Passivation is a key step in the post-processing of electroplating, which significantly improves the corrosion resistance, appearance stability and functionality of the plated parts by forming a dense protective film on the surface of the metal plating.
Author: Anna
Passivation is a key step in the post-processing of electroplating, which significantly improves the corrosion resistance, appearance stability and functionality of plated parts by forming a dense protective film on the surface of the metal plating. Below is the core role of passivation and its detailed description:
I. The core role of passivation
1. Improvement of corrosion resistance
Seal the micropores of the plating layer:
There are microscopic pores on the surface of plating layer (e.g. zinc, nickel, chromium), passivation solution (e.g. chromate, molybdate) can fill these pores and block the penetration of moisture, oxygen and corrosive media.
Formation of passivation film:
The passivation solution reacts with the plated metal to generate a chemically inert film (e.g. chromate passivation generates Cr₂O₃ or Cr(OH)₃), which delays the oxidation of the plated layer.
Effect: Salt spray test time can be extended by 50%-300% (e.g. galvanized layer is upgraded from 72 hours to more than 200 hours).
2. Preventing discoloration and white rust
Inhibits oxidation:
Zinc, copper and other active metals are prone to oxidation in humid environments (e.g. Zn₅(OH)₈Cl₂-H₂O for zinc), and passivation film can significantly slow down this process.
Maintaining Appearance:
Passivated plating is more uniform in color (e.g., zinc passivated appears blue-white, colored, or black) and avoids darkening or spotting caused by oxidation.

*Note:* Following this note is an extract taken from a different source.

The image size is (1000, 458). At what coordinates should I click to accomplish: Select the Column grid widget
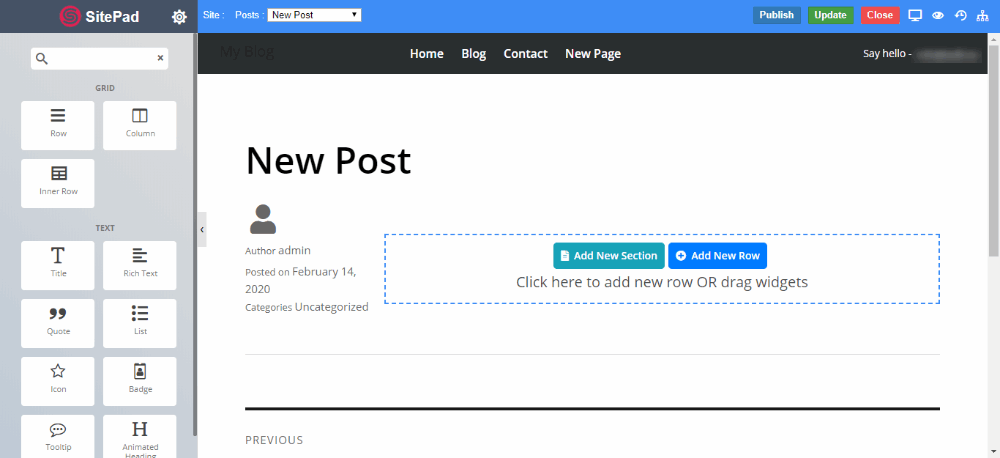tap(140, 124)
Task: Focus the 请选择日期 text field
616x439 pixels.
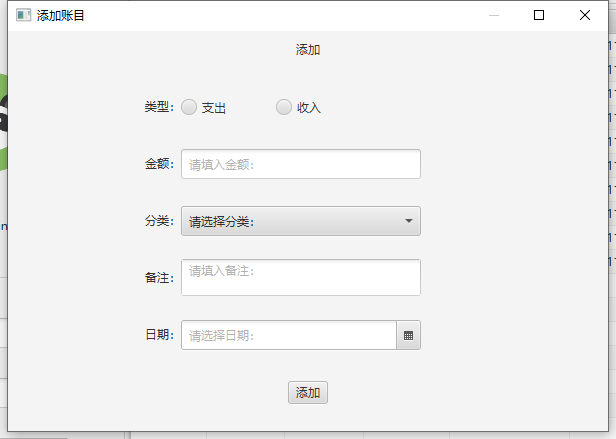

3. Enhances plating bonding
Priming for subsequent painting:
Passivation film can be used as a base for paint and powder coating to improve coating adhesion (e.g. automotive parts need to be passivated and then painted after galvanizing).
4. Environmentally friendly and functional
Alternative to harmful processes:
Trivalent Chromium passivation (Cr³⁺) can replace the traditional hexavalent chromium (Cr⁶⁺), which is compliant with RoHS and REACH regulations.
Special features:
Conductive passivation (for electronic components);
Self-repairing passivation (partial repair of damaged film layers).
II. Examples of application scenarios
Galvanized parts: guardrail, fasteners (chromate passivation against white rust).
Nickel-plated parts: electronic contacts (passivation against oxidation to maintain electrical conductivity).
Chrome plated parts: automotive trim (sealer passivation to enhance gloss).
Passivation is an indispensable part of the plating process as it significantly improves the corrosion resistance, appearance stability and functionality of plated parts through chemical film formation and pore closure. The choice of passivation type needs to be balanced between performance and environmental requirements (e.g. trivalent chromium or chromium-free processes are preferred), and the process parameters need to be strictly controlled to ensure quality.